TASKS:
1. Retype the musicology text word for word, everything from "About Nancy: Nancy" down to "with ESM faculty.".
2. Extend the musicology text onward from its final sentence.

About Michael: Michael Alan Anderson is Associate Professor of Musicology at the Eastman School of Music. He is author of St. Anne in Renaissance Music: Devotion and Politics (Cambridge University Press, 20 14) and specializes in a wide range of issues related to sacred music from the fourteenth through the sixteenth century, with emphasis on lay devotion. He won the Noah Greenberg Award from the American Musicological Society for outstanding contributions to historical performance practice and the Deems Taylor Award (presented by the American Society for Composers, Authors and Publishers) for a 2011 article published in Early Music History.
About Nancy: Nancy Norwood is the curator of European art at the Memorial Art Gallery. Although her academic specialization is in medieval and northern Renaissance art and devotional practice, her responsibilities over the past 14 years have included the stewardship, installation, and interpretation of the museum’s collections of ancient, Asian, and European art. She has directed reinstallations and curated exhibitions on a variety of subjects, and regularly integrates performance and technological initiatives into the museum’s permanent collection galleries. Two of these initiatives, the 2005 reinstallation of the Baroque and the 2013 reinstallation of the medieval galleries, involved significant collaboration with ESM faculty.
Philip Gentry (University of Delaware): “Colonial Williamsburg’s Cold War Musicology”
Since its founding in the late 1920s, Colonial Williamsburg has been one of the most famous public history projects in the United States, educating millions of visitors not only in specific topics of the colonial era, but in the methodologies of historical research. As such, the particular historiographies of CW over the years have been the focus of a number of academic critiques, most especially Richard Handler and Eric Gable’s 1997 ethnographic study The New History in an Old Museum. Colonial Williamsburg has, however, always had an ambivalent relationship with music, and musicology. Although the iconic fife and drums performances have long played a central role in the visitor experience, other forms of colonial music making have often played a lesser role. Most notably, the organization specifically decided not to restore any of the eighteenth-century opera houses which had made the colonial-era version of the town a cosmopolitan cultural center.

DATASET CONTENT:

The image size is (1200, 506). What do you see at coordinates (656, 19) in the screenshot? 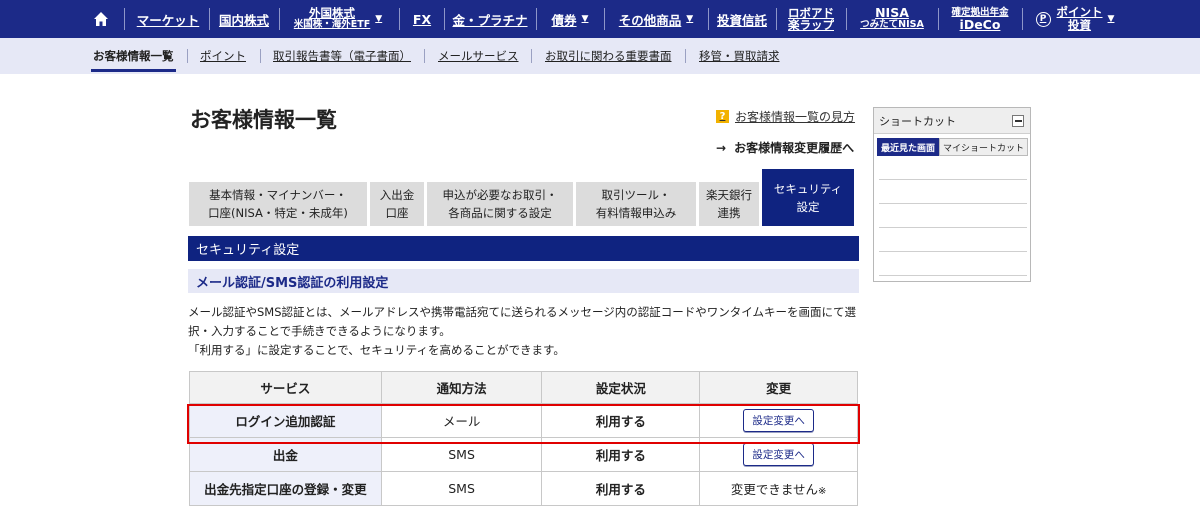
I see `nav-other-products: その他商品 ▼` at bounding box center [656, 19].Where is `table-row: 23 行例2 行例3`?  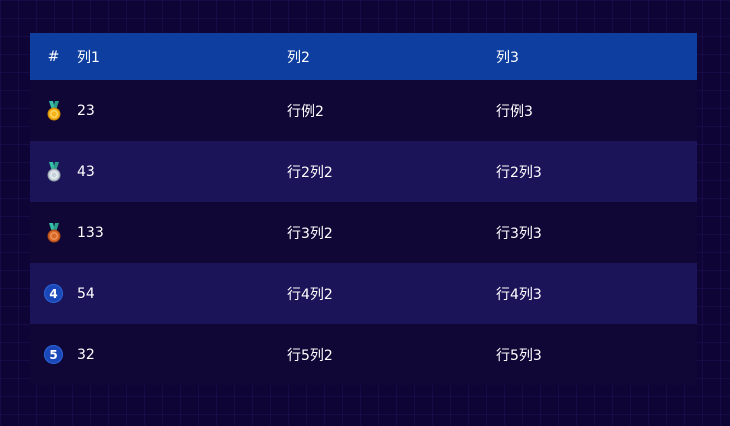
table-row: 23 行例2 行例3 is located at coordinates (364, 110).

SET OF ANSWERS:
1.
About Nancy: Nancy Norwood is the curator of European art at the Memorial Art Gallery. Although her academic specialization is in medieval and northern Renaissance art and devotional practice, her responsibilities over the past 14 years have included the stewardship, installation, and interpretation of the museum’s collections of ancient, Asian, and European art. She has directed reinstallations and curated exhibitions on a variety of subjects, and regularly integrates performance and technological initiatives into the museum’s permanent collection galleries. Two of these initiatives, the 2005 reinstallation of the Baroque and the 2013 reinstallation of the medieval galleries, involved significant collaboration with ESM faculty.

2.
As a case study in the intersection of public history and musicology, this paper looks at one particular historical era at Colonial Williamsburg: the early Cold War. In their study, Handler and Gabel describe how CW’s original quaint Colonial Revival aesthetic acquired a more muscular, patriotic sheen in the 1950s. In this Cold War era, CW produced two films of particular interest: a lavishly-produced orientation film Williamsburg: The Story of a Patriot (1957), with a score by well-known film composer Bernard Herrmann, and Music of Williamsburg (1960) featuring colonial music researched and reconstructed by Alan Lomax. This paper will use these films to explore the ideological work of CW’s musical historiography, especially the conflation of modernism and folklore illustrated by these two documents, and their effect on public performances of eighteenth-century music still today.
About Philip: Philip Gentry teaches music history at the University of Delaware, with a research focus on mid-century modernism and mass culture. He is currently completing his first book, American Music and Cold War Identity.
Nola Knouse (Moravian Music Foundation): “Preserving, Sharing, and Celebrating: The Moravian Music Foundation’s Public Mission”
The Moravian Music Foundation (MMF) is a nonprofit organization, with offices in Winston-Salem, NC, and Bethlehem, PA, dedicated to the preservation, rediscovery, and continuation of the musical culture of the Moravians. MMF is custodian of some 10,000 music manuscripts and early imprints, an extensive collection of hymnals and other books and artifacts. MMF’s mission has three focal points: the preservation, sharing, and celebration of this musical culture. Beyond the preservation of the music through conservation and archival storage, MMF’s public outreach includes the following activities, described in the paper:
- cataloging the collections online, a multi-year project currently underway;
- producing music recordings, both recordings of church music performed by Moravian musicians and released by MMF, and recordings of vocal and instrumental music from the archival collections, performed professionally, some released by New World Records;
- publishing music from the archival collections and newly-composed music, both scholarly editions and practical performing editions;
- distributing free “Moravian Music Sampler” CD’s, with over 10,000 copies given away within the past 5 years;
- presenting workshops, training events, and music reading sessions;
- assisting students and researchers from secondary through post-doctoral levels, including internships, independent research projects, theses and dissertations;
- presenting lectures at scholarly conferences, and co-sponsoring the biennial Bethlehem Conferences on Moravian History and Music;
- producing and providing new worship materials free of charge to Moravian congregations;
- producing quadrennial Moravian Music Festival, a week-long festival featuring choral and concert band rehearsals and performances, chamber music and trombone choirs, and workshops and seminars designed to assist church musicians;
- producing Moravian Music Weekends in various locations each year; and
- engaging in special projects as appropriate.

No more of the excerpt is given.